[Records drawn from a dataset]

-- -- --

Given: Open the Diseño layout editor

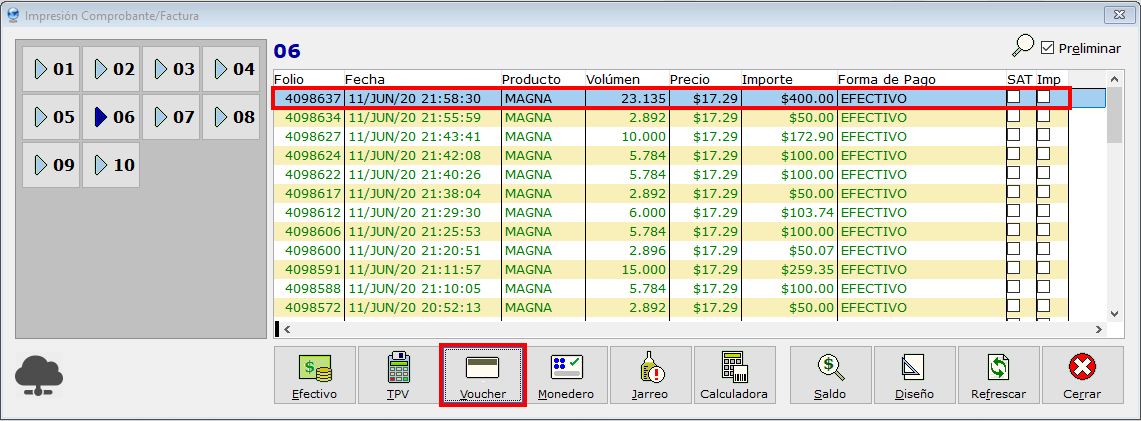Looking at the screenshot, I should (914, 376).
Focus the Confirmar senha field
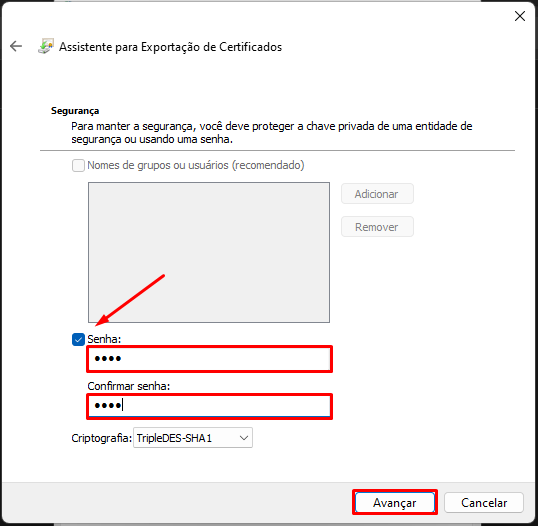 coord(209,406)
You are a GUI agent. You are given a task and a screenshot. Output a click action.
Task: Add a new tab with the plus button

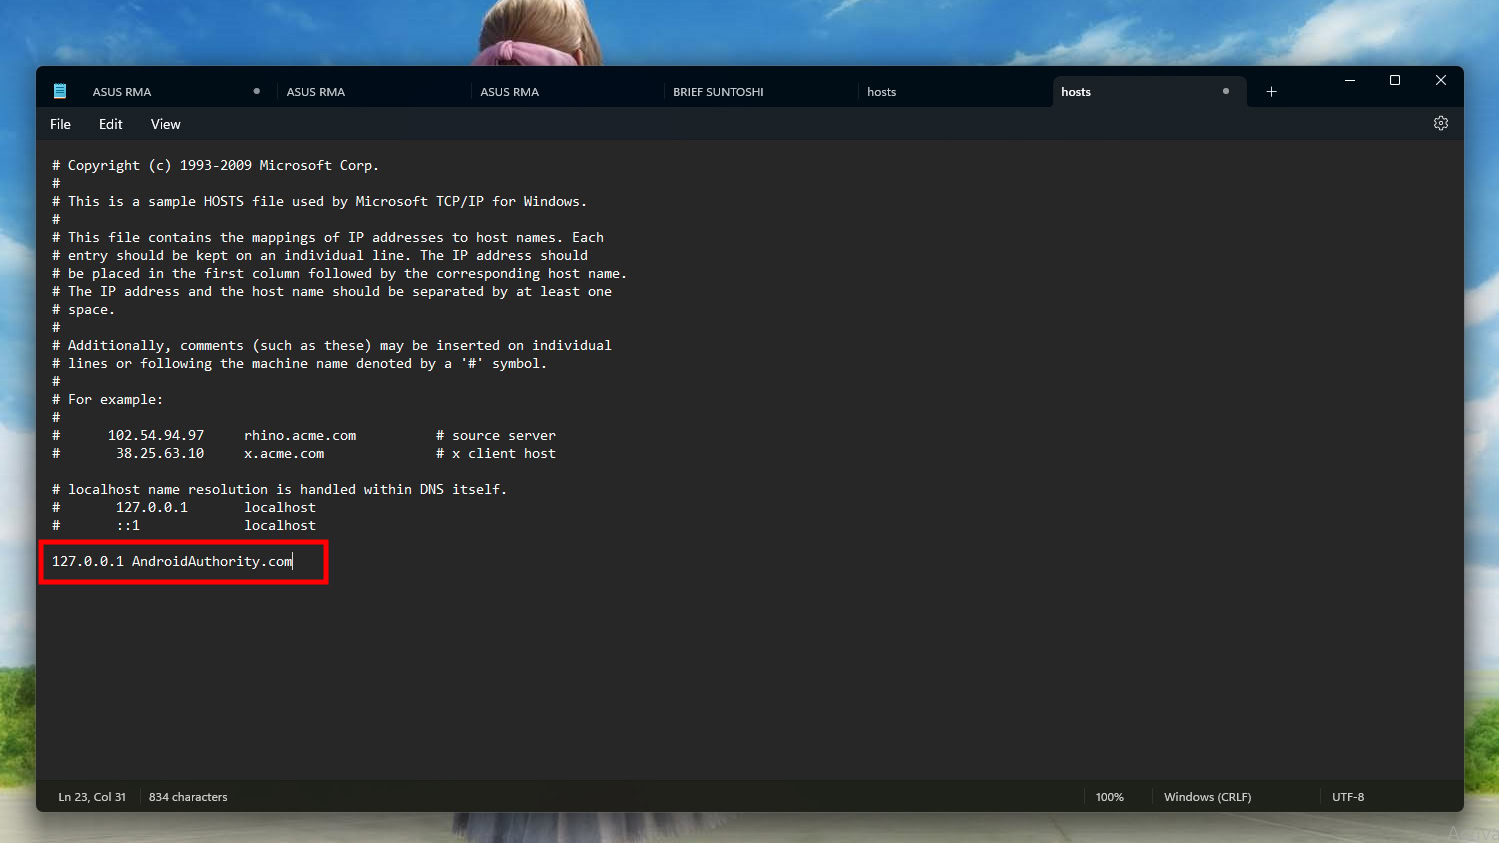1271,92
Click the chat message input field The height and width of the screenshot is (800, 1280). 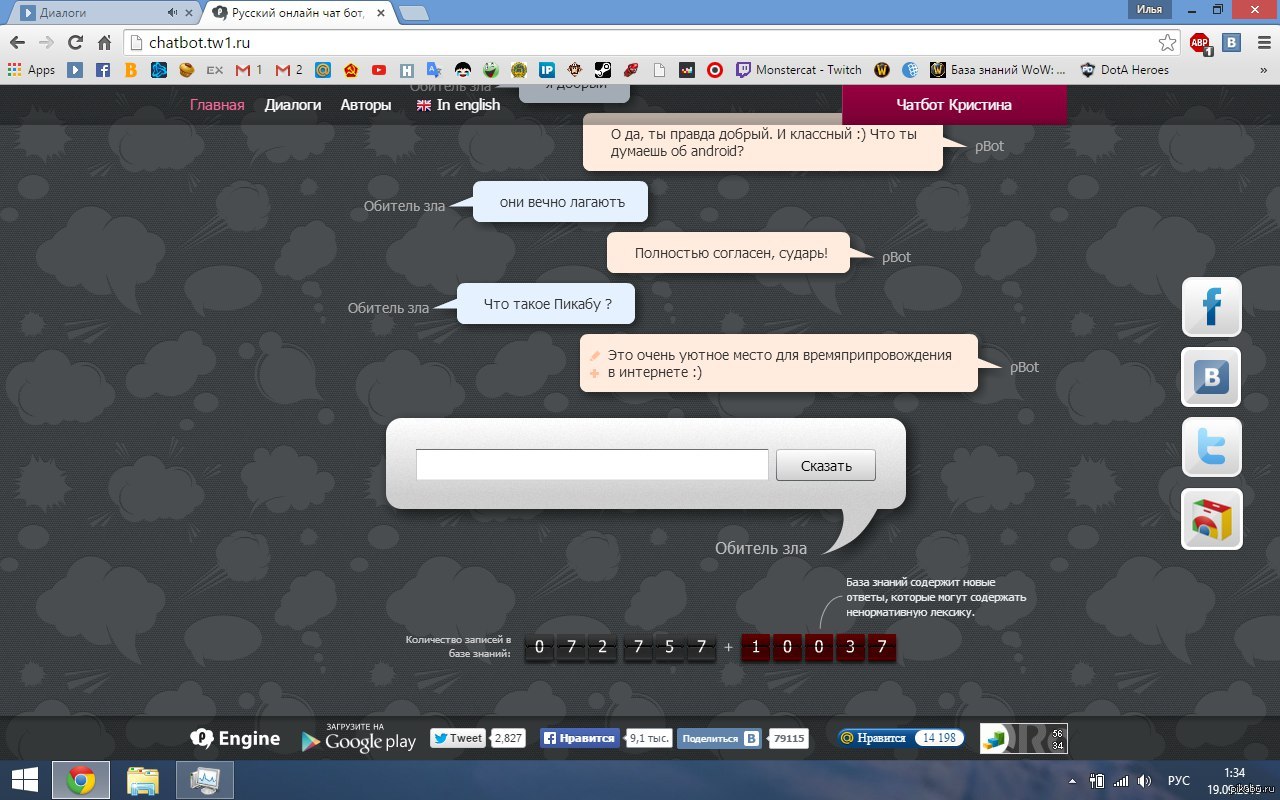[x=592, y=465]
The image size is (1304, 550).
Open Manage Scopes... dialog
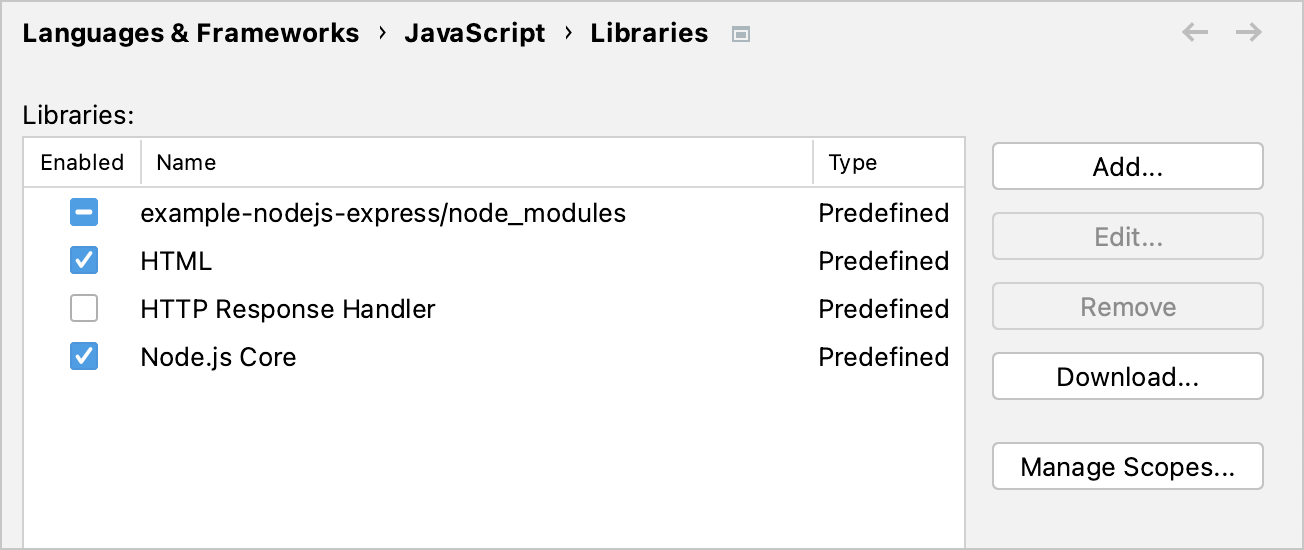(x=1128, y=466)
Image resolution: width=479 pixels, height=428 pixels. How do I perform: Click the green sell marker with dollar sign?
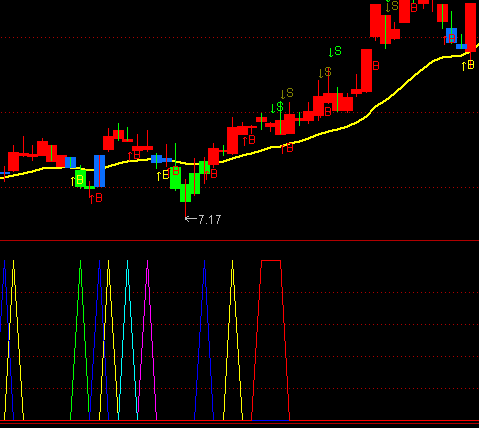[277, 107]
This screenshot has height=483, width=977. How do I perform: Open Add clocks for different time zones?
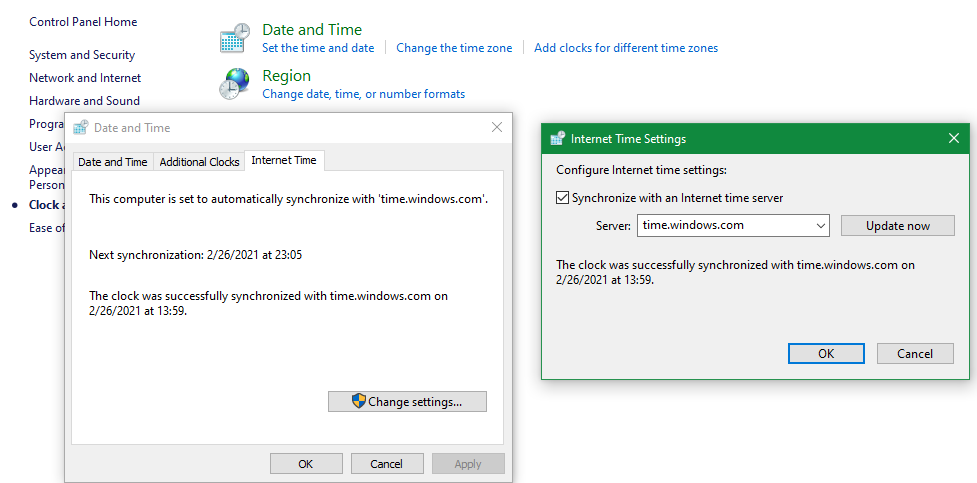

-- -- --

◆ Exercise goal ◆
Please retype the lines from the one containing "The image size is (1304, 550)." through the last line of the records above, exactly as written, and leave out any pictures.

◆ Result for this task ◆
The image size is (1304, 550).
Open Manage Scopes... dialog
(x=1128, y=466)
Image resolution: width=479 pixels, height=428 pixels. How do I perform: Click the green sell marker with dollar sign?
[277, 107]
This screenshot has height=483, width=977. How do I perform: Open Add clocks for different time zones?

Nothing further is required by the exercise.